Let me begin by saying that people are free to do whatever they want to do and I will not judge them for enjoying, as a friend put it, “taking it up the poop chute”. If that’s what you’re into, I totally support you for being you and enjoying your chosen recreational activities. But I can certainly judge myself, and I’m judging hardcore. I’m judging myself mostly for being very unprepared. Apparently, there is physical preparation to fully enjoy the anal sex experience (if you cringed while reading that I guarantee I cringed way worse while writing that). Like lube, and stretching, or something like that. I don’t know and I don’t care to google the details right now. There is also mental preparation. This involves thinking really hard about whether this is actually something you want to do. Here is an example thought you may want to have before doing the dirty: Do I really want someone up in the place I just excreted last night’s tacos? Now that I am an older, more mature person, I can definitively say, “No, I would like the path last night’s tacos took to remain unmolested by foreign objects.” But that’s now and I’m talking about then.

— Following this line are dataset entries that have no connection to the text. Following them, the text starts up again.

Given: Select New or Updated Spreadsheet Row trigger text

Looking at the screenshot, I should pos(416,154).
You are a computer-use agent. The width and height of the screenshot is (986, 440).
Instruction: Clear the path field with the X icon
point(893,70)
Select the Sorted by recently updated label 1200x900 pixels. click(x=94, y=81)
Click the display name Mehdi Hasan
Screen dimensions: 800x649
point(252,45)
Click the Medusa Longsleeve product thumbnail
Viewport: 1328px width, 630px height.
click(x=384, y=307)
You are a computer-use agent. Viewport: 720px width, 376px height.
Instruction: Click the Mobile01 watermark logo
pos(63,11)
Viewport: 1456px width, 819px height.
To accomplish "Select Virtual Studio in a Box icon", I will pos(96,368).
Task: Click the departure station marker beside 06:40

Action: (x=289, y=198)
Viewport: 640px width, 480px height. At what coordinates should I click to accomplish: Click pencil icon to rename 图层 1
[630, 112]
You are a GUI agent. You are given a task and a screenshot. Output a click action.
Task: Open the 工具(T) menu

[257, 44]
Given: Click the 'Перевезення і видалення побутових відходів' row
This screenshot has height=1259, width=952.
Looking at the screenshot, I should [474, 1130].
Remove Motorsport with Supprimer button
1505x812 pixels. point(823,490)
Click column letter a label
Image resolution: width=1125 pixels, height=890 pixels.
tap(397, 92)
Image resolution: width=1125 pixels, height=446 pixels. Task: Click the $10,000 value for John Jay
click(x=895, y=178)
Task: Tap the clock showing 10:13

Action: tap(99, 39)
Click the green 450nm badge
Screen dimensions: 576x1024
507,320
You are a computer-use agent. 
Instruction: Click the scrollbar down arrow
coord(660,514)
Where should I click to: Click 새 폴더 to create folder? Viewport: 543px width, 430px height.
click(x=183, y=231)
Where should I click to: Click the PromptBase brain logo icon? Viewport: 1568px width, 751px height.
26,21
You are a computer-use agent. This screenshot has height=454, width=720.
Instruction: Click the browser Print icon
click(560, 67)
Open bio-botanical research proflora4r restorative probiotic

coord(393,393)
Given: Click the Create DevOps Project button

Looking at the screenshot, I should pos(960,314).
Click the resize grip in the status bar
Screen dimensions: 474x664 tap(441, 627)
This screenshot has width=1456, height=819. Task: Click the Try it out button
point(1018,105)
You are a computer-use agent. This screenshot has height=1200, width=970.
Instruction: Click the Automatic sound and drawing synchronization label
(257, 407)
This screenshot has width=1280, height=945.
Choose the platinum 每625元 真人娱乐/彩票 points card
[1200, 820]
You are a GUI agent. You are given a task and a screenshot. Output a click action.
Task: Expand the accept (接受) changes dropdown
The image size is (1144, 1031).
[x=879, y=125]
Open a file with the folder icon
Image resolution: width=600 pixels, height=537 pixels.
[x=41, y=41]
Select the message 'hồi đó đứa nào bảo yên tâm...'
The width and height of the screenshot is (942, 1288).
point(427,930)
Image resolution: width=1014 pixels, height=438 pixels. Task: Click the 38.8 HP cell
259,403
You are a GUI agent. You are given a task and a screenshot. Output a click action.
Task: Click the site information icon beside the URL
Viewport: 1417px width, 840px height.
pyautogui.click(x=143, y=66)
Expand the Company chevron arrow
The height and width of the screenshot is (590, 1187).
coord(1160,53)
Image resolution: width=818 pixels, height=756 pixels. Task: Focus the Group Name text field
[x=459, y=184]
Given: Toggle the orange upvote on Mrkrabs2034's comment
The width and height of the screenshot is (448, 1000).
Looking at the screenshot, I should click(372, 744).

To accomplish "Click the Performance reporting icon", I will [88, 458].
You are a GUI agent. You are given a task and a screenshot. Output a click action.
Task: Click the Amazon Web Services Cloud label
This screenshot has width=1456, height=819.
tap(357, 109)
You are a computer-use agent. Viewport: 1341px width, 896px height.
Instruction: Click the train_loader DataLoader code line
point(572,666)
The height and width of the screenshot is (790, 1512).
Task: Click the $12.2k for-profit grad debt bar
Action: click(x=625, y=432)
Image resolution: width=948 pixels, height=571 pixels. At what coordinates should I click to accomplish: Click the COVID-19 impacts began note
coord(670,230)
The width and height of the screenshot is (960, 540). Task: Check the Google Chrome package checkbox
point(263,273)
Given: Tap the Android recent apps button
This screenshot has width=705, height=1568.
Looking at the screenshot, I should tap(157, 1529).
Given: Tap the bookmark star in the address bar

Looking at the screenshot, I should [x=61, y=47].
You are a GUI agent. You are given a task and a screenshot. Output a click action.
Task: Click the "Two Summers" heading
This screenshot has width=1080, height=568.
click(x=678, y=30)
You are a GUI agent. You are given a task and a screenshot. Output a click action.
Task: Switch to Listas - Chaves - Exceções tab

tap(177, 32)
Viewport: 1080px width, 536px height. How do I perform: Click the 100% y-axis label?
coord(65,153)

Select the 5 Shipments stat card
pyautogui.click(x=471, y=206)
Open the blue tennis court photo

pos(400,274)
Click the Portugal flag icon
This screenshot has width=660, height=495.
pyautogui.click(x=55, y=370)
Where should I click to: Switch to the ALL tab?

I’m talking about the Carly who decided with her boyfriend that doing it from behind would be a big turn on and, well, the rest of the story is incredibly painful to hear, but probably not as painful as it was for me to get an anal-sphincter-full of some guy’s dick. It felt like reverse constipation. I don’t even know if that makes sense, but that’s what it felt like. Maybe it’d be clearer to say it felt like I was birthing a baby out of my asshole. Or maybe that was just a more disgusting way to convey what I was feeling at that moment. Perhaps the worst part was that I was on someone’s couch when it happened. Not even my own couch. Which, now that I think about it, was probably for the best. I don’t know how the guy felt, but years later I have discovered that I have an apparently pretty hairy butthole, so it couldn’t have been that great for him either. The view was most likely akin to a bathroom sink drain after it has been clogged by a million hairs. By now, you’re already flooded with odious mental images at this point, so I’ll just finish you off by saying that afterwards I had painful diarrhea.

They say college is a time for experimentation. I think I can confidently say I experimented and my laboratory is now animal-cruelty-free and will no longer accept hypotheses dealing with objects entering assholes.